▶ FRAGMENTO PROPORCIONADO:
Como durante mucho tiempo la política policial anti pandillas fue el exterminio, nadie se preocupó por hacerse preguntas sobre el origen y la naturaleza de estas organizaciones. Aquel período también dejó otros lastres: la imposibilidad de precisar cuántos de los cadáveres de pandilleros se debieron a la guerra que siguió a la ruptura del Sur y cuántos al accionar de los grupos para-estatales de limpieza social.
Para matar a alguien no es preciso conocerlo mucho y por lo tanto esos años heredaron también ignorancia, una profunda ignorancia sobre la MS-13 y el Barrio 18. Carlos Menocal, quien fue ministro de gobernación hasta enero de este año, lo explica así: “Cuando Colom asumió (2008) el gobierno creía que la Salvatrucha y la 18 eran como una sola pandilla, y no se entendía la expresión de clicas. Creían también que la 18 y la MS tenían a su gran capo y que a partir de ahí todos era soldados”.
Juan Pablo Ríos es jefe del grupo de tarea de delitos contra la vida y probablemente la persona dentro de la policía que más sabe de pandillas. Forma parte de una nueva generación de jóvenes funcionarios que consiguieron escalar rápidamente luego del largo período de oscurantismo al interior de los cuerpos de seguridad.

▶ DATOS REGISTRADOS:
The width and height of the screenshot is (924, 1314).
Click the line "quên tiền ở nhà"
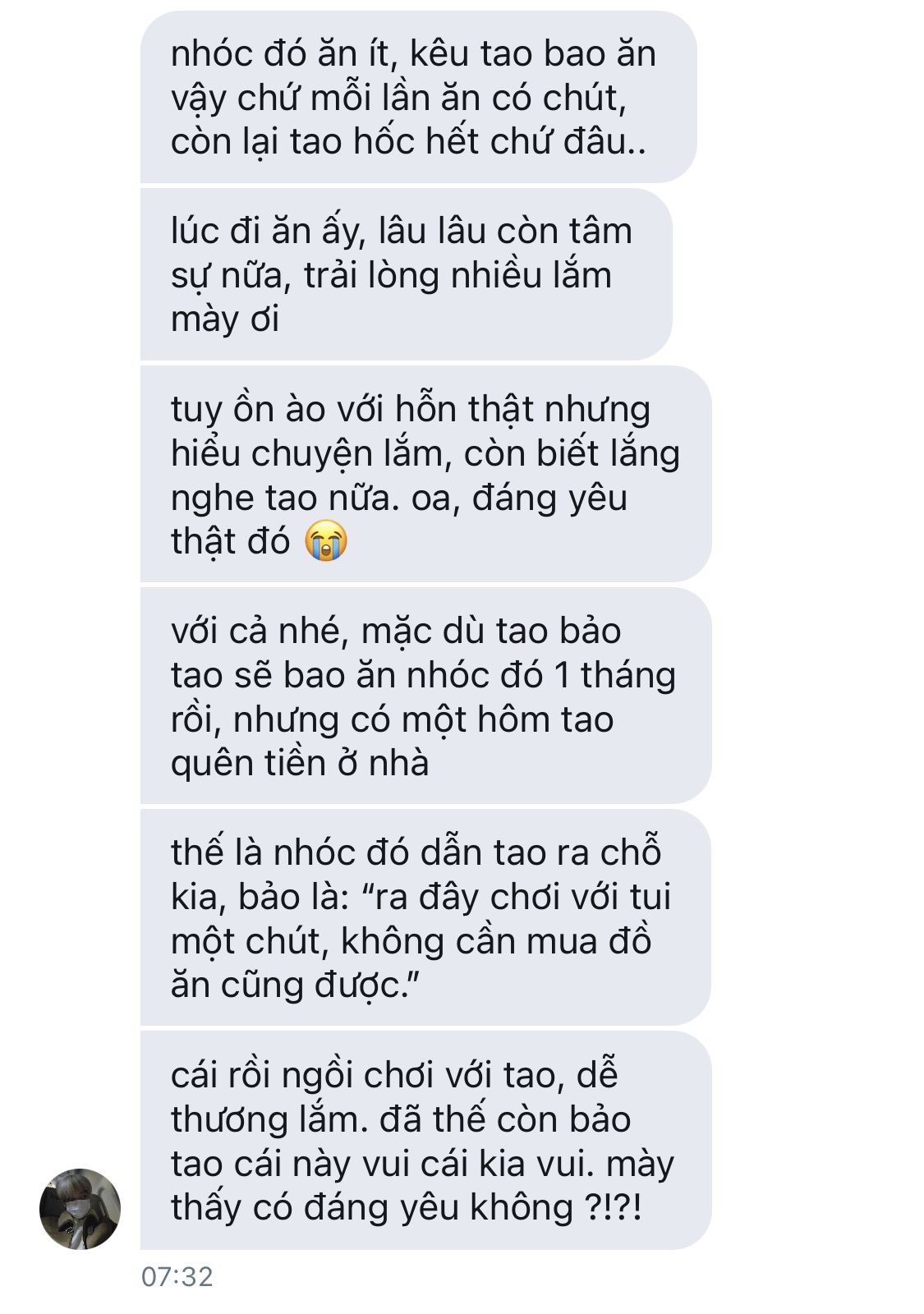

▶ TAREAS:
1. Según el fragmento sobre las pandillas, ¿qué cargo tiene Juan Pablo Ríos?
2. Prolonga el fragmento sobre las pandillas a partir de su última oración.

▶ RESULTADOS DEL EJERCICIO:
1. Es jefe del grupo de tarea de delitos contra la vida.

2.
El equipo de Juan Pablo Ríos tiene bajo su responsabilidad ordenar las piezas de un rompecabezas incompleto. Coordina un equipo de trabajo subdividido en dos unidades especializadas, una en el Barrio 18 y otra en la Mara Salvatrucha. Normalmente tiene una reunión semanal con el presidente de la República, Otto Pérez Molina, junto con el ministro de gobernación, Mauricio López Bonilla.
Desde que asumió el cargo, en enero de este año, Juan Pablo y su equipo han ido desmitificando a los dos barrios, han aprendido a diferenciarlos, a comprender el efecto que la ruptura del Sur provocó en estas dos pandillas gemelas y peleadas a muerte: la Mara Salvatrucha conservó el sigilo y la sangre fría con la que tramó su traición durante años, en silencio, agazapada, calculadora y paciente. El Barrio 18 todavía lleva el puñal en la espalda y en el pecho la vergüenza de haber confiado, la ira del humillado y la actitud pendenciera del que espera su venganza. La nueva generación dieciochera es estridente y compite para ver quién se golpea el pecho más fuerte.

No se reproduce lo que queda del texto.